6 ELR 20688 | Environmental Law Reporter | copyright © 1976 | All rights reserved

National Asphalt Pavement Association v. Train

No. 74-1332 (D.C. Cir. July 21, 1976)

ELR Digest

The D.C. Circuit affirms the EPA Administrator's designation under § 111 of the Clean Air Act, 42 U.S.C. § 1847c-6, of asphalt concrete plants as stationary sources which significantly contribute to air pollution. See 38 Fed. Reg. 15380, 15406 (June 11, 1973); 39 Fed. Reg. 9307 (Mar. 8, 1974). EPA's publication of proposed standards of performance under § 1857c-6(a)(10) on the same day it proposed to include asphalt concrete plants on its list of significant contributors did not foreclose the agency's final determination on the listing. As evidenced by correspondence between the parties and EPA's responses to written comments, each party understood the designation to be open for comment and submission of additional data. Furthermore, EPA need not hold legislative-type hearings on the factual issues behind the designation, because petitioners have not proferred the specific issues and witnesses that can be explored only through hybrid rulemaking. See Natural Resources Defense Council v. Nuclear Regulatory Commission, 6 ELR 20615 (D.C. Cir. July 21, 1976), and cases and commentary cited therein.

The Clean Air Act is designed to reduce existing levels and minimize new sources of air pollution. H.R. Rep. No. 91-1146, 91st Cong., 2d Sess. 3 (1970); S. Rep. No. 91-1196, 91st Cong., 2d Sess. 2 (1970). This task requires the Administrator to evaluate the risk that certain types of air pollution will "endanger" public health and welfare. This evaluation involves questions that are prone to uncertainty and requires EPA to make essentially legislative policy judgments that are not susceptible to the substantive rigor proper for questions of fact. Ethyl Corp. v. Environmental Protection Agency, 6 ELR 20267 (D.C. Cir. Mar. 19, 1976). Petitioners have not, and can not, dispute the Administrator's decision to prevent further air degradation by establishing standards for performance for particulate matter. And despite reductions in asphalt cement particulate emissions through state and local regulation, the Administrator could reasonably determine that potential emissions from new concrete sources would contribute significantly to air pollution to justify additional regulation. Moreover, reduction of air pollutant levels to national ambient standards does not preclude the Administrator from regulating emissions to prevent deterioration of clean areas.
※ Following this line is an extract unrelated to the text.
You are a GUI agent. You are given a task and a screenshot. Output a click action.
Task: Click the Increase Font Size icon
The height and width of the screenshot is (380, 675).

The Administrator acted neither arbitrarily nor capriciously in setting a 90 milligrams per dry standard cubic meter (mg/dscm); 04 grains per dry standard cubic foot (gr/dscf) emission standard for particulate matter. Such standards under § 111(a)(1) must be adequately demonstrated and achievable. Essex Chemical Corp. v. Ruckelshaus, 486 F.2d 427, 3 ELR 20732 (D.C. Cir. 1973). They are what can be fairly projected for the regulated future, not the present state of the art, Portland Cement Ass'n v. Ruckelshaus, 486 F.2d 375, 3 ELR 20642 (D.C. Cir. 1973), and need not necessarily by routinely achieved within the industry prior to their adoption Essex Chemical, supra. In this highly technical area, the standard of judicial review is deferential. Ethyl Corp., supra. Petitioners concede that the best emission system for asphalt concrete plants contains a venturi-scrubber with a 20-inch pressure drop or a baghouse with an air-to-cloth ratio of 6-1. However, petitioners incorrectly contest the Administrator's tests that show that these systems can achieve the .04 gr/dscf standard. Even though these tests may have deviated from strict testing procedures, such a failure is not arbitrary or capricious. Similarly, EPA's 20 percent opacity standard is not so unreliable as to be invalid. Cf. Portland Cement Ass'n v. Train, 513 F.2d 506, 5 ELR 20341 (D.C. Cir. 1975). Finally, the Administrator gave adequate attention to the economic costs involved in establishing these control technologies.

The full text of this opinion is available from ELR (22 pp. $2.75, ELR Order No. C-1076).

Counsel for Petitioner
T. Neal Combs
Webster & Kilcullen
1747 Pennsylvania Ave., NW, Suite 1000
Washington DC 20006
(202) 785-9500

Counsel for Respondent
Jeffrey O. Cerar
Environmental Protection Agency
Washington DC 20460
(202) 426-4497

Edmund B. Clark
Martin Green
James R. Walpole
William L. Want
Department of Justice
Washington DC 20340
(202) 739-5220

McGowan, J., joined by MacKinnon & McMillan, JJ.